How I learn things
For me, learning always begins when something catches my attention: ' this thing looks interesting and I want to do that'.
From that point I will seek out as much information relating to that thing as I can, it often becomes all consuming - my single focus. To begin with I'm just observing. I spend a lot of time simply passively reading / watching, absorbing information largely subconsciously. I make little to no effort to actively engage with or apply anything.
I look for any information that is available, the same things presented by many different people in many ways, and engage with that which appeals the most to me. Mostly I focus on concrete information, not abstractions. It is very, very easy for me to watch someone doing something, and then replicate it. I don't need to break things down or attempt to analyze it in any way, I can just watch and repeat.
The act of performing a task can be described as a set of related information, like the roads and junctions within a city. As I am learning, specific aspects of a task will catch my attention, and I follow things and learn about in a nonlinear way, such that new information I am engaging with is directly related to information I was just previously learning.
For example, most recently I have been learning the basics of how to draft and sew clothing, and my approach to doing so has been to watch a lot of videos of people making a huge assortment of different types of garments, and other videos addressing fundamental techniques, in the background while I'm doing my normal 'day job' work of making ocarinas.
I find that in doing this, by exposing myself constantly to so much information, things stick because there is a lot of repetition. The same concepts appear in different types of garments and these ideas are absorbed over the weeks and months that I'm engaging with this, even though I make very little effort to apply anything in practice, because I have very little free time to do so.
When I did start applying what I've been learning and making things, I was able to start with much more complex projects, than if I was trying to learn with an approach of acquiring and then immediately applying a concept, because my subconscious mind has already absorbed a considerable amount of information.
The first things that I made was a bodice sloper (a form-fitting torso garment), by adapting a pattern copied from another garment refining fit through a series of revisions, a basic pair of trousers drafted from measurements, and a circle skirt I wanted for contra dancing.
When I started playing the ocarina back in 2011, my learning process was much the same, to spend weeks researching the ocarina, music theory, and effective methods of practicing instruments.
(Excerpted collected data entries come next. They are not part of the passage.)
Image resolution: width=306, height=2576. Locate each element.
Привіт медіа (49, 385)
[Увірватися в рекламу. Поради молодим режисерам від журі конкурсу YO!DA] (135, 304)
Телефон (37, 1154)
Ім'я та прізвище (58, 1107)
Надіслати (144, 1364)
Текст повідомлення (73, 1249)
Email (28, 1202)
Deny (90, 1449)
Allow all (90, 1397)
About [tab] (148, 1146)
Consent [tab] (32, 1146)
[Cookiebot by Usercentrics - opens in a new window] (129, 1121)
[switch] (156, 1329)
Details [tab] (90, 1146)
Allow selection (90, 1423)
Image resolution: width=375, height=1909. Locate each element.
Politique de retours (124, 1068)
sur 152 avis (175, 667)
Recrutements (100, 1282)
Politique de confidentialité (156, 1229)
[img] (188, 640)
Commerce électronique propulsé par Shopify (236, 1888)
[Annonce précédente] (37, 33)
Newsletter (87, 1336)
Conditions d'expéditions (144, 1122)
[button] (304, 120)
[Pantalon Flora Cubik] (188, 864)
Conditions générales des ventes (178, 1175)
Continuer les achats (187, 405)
I do feel that with the playing of instruments, applied practice is of higher importance due to the need for developing muscle memory.
My natural way of functioning is to spend several years working on and learning about something deeply, then to pivot hard and learn something completely different, which often is related in some way to what I was doing before. The previous interest falls into the background as a 'learned skill', and is drawn on when it is useful to me.
I have realized that concrete information repeated over time and a focus on subconscious acquisition and processing of information is extremely important to me because I have no short-term memory and am generally very bad at dealing with new information presented to me on the spot.
Abstract explanations generally do not make sense to me unless I already have considerable experience with something. For example in programming, I generally can not make a connection from an abstract explanation of an algorithm, to the code that would implement that algorithm - I need a concrete working example in code I can copy and apply in my own way first, then the logical understanding arises organically after the fact, through practical use.
This tendency to focus deeply on one thing for a long period of time probably exists as an evolutionary trait that makes it possible to understand aspects of the world in great detail, which is required to influence them. This 'modus operandi' is called 'monotropism'.
But because of the way that I learn, mainstream education systems and approaches absolutely do not work for me at all: the constant task pivoting between things that have little in common, and insistence on teaching things in tiny chunks through logical analysis, and highly controlling environment, is enormously stressful, and triggers self-protective behaviors. I will be discussing this further in a future article.